Les points critiques à vérifier dès les
premières semaines printanières :
●
Gouttières et descentes pluviales
: vérifier l'absence de débris et s'assurer que l'eau s'écoule à au moins deux
mètres des fondations
●
Pompe de puisard : tester son
fonctionnement avant les premières pluies importantes, idéalement avec une
batterie de secours
●
Clapet antiretour : vérifier qu'il
n'est pas bloqué par des dépôts accumulés durant l'hiver
●
Robinets extérieurs : ouvrir
lentement et surveiller toute infiltration à l'intérieur, un tuyau gelé peut
avoir éclaté derrière les murs
Un détail que beaucoup négligent : la
neige entassée contre les fondations tout l'hiver. En fondant, cette neige
génère une quantité d'eau localisée exactement là où on ne la veut pas. La
retirer avant le dégel complet réduit considérablement la pression
hydrostatique sur le béton.
Toiture et enveloppe
extérieure : l'inspection qui se reporte toujours
La toiture passe l'hiver sous des tonnes
de neige, des cycles de gel-dégel répétés et parfois des digues de glace qui
forcent l'eau sous les bardeaux. Résultat : des dommages discrets qui ne se
manifestent qu'à la prochaine pluie. Selon l'Association des professionnels de
la construction et de l'habitation du Québec, 60 % des propriétés de plus de
vingt ans présentent des fissures. Pas toutes graves, mais toutes méritent un
regard.
L'inspection printanière de l'extérieur
n'exige pas de grimper sur le toit. Un passage avec des jumelles depuis le sol
révèle déjà l'essentiel. Les signes à ne pas ignorer :
●
Bardeaux manquants, soulevés ou
dont la surface granuleuse s'est détachée
●
Taches d'humidité ou de moisissure
au plafond ou dans le grenier
●
Fissures dans les joints de
maçonnerie autour des cheminées et des saillies
●
Calfeutrage abîmé autour des
fenêtres de sous-sol, zone particulièrement exposée au mouvement du sol
hivernal
Les portes qui coincent et les planchers
légèrement inclinés méritent aussi attention. Ces signes banals indiquent
parfois un mouvement de fondation causé par les cycles de gel-dégel dans les
sols argileux, fréquents dans les régions de Montréal, Laval et dans plusieurs
banlieues de Toronto.
Intérieur : les
vérifications qu'on oublie parce qu'elles ne sont pas visibles
L'hiver sollicite autant les systèmes
mécaniques que la structure. La fournaise a fonctionné à plein régime pendant
des mois. Les filtres, les humidificateurs centraux et les conduits accumulent
des contaminants qui nuisent à la qualité de l'air et à l'efficacité du
chauffage. Le printemps est le bon moment pour nettoyer et préparer le système
avant de penser à la climatisation.
Une inspection visuelle du sous-sol
s'impose également. Les taches brunes en bas des murs, une odeur persistante de
moisi ou un taux d'humidité qui dépasse 55 % malgré un déshumidificateur
fonctionnel signalent une infiltration en cours.

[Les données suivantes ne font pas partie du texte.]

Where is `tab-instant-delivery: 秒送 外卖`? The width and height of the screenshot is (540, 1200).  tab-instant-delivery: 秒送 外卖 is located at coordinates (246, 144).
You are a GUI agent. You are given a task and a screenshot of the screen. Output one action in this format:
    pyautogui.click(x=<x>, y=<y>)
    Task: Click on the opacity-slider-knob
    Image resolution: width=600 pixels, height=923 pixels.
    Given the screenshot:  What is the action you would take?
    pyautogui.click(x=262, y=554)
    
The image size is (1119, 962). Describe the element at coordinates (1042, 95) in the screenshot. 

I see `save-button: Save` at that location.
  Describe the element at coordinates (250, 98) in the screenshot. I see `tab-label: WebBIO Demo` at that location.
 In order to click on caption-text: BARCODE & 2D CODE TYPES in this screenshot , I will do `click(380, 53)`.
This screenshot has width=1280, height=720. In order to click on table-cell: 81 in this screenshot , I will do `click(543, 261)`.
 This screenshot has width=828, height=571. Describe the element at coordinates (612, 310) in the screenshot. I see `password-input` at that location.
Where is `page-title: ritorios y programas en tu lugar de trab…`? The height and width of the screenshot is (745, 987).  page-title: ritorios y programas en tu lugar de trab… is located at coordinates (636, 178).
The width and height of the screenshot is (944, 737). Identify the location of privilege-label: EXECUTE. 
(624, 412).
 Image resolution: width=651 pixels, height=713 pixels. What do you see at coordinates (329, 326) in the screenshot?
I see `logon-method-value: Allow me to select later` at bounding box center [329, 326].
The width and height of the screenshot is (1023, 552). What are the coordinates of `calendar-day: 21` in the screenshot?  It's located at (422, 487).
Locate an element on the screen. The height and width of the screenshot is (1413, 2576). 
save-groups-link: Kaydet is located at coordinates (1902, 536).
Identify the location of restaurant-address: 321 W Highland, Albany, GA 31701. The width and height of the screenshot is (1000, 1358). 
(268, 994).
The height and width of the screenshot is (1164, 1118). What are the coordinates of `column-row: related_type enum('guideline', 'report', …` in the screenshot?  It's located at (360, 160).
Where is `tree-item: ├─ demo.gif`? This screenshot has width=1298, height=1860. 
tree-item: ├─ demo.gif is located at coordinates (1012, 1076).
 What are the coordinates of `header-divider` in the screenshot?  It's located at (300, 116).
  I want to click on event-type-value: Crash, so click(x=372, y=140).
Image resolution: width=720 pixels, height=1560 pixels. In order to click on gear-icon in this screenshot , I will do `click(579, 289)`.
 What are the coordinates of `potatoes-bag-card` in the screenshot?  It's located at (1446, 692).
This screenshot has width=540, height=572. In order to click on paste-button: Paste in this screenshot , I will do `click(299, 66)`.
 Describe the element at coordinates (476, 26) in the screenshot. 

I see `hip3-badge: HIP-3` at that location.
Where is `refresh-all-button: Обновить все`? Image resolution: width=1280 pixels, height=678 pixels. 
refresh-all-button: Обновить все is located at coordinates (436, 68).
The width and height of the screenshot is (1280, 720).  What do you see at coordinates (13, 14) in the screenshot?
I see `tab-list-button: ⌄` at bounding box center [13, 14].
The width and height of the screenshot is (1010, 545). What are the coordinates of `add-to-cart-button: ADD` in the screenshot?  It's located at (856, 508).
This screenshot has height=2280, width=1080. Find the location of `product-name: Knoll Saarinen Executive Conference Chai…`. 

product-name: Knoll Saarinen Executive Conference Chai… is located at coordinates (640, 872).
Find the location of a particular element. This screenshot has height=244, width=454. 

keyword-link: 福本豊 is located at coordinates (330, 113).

L'eau travaille lentement, mais
elle ne s'arrête jamais seule.
Quelques vérifications intérieures à
cocher au retour du beau temps :
●
Filtre de la fournaise : le
remplacer si le dernier changement date de l'automne
●
Détecteurs de fumée et de monoxyde
de carbone : tester les piles et la sensibilité des capteurs
●
Chauffe-eau : vérifier l'absence
de corrosion sur les raccords et la température de consigne
●
Soupiraux : dégager les débris
accumulés et vérifier l'étanchéité des cadres
Le printemps canadien offre une fenêtre
courte entre le dégel complet et les premières chaleurs. C'est exactement
pendant cette période que les problèmes hivernaux se révèlent. Mieux vaut les
chercher soi-même que les découvrir par accident.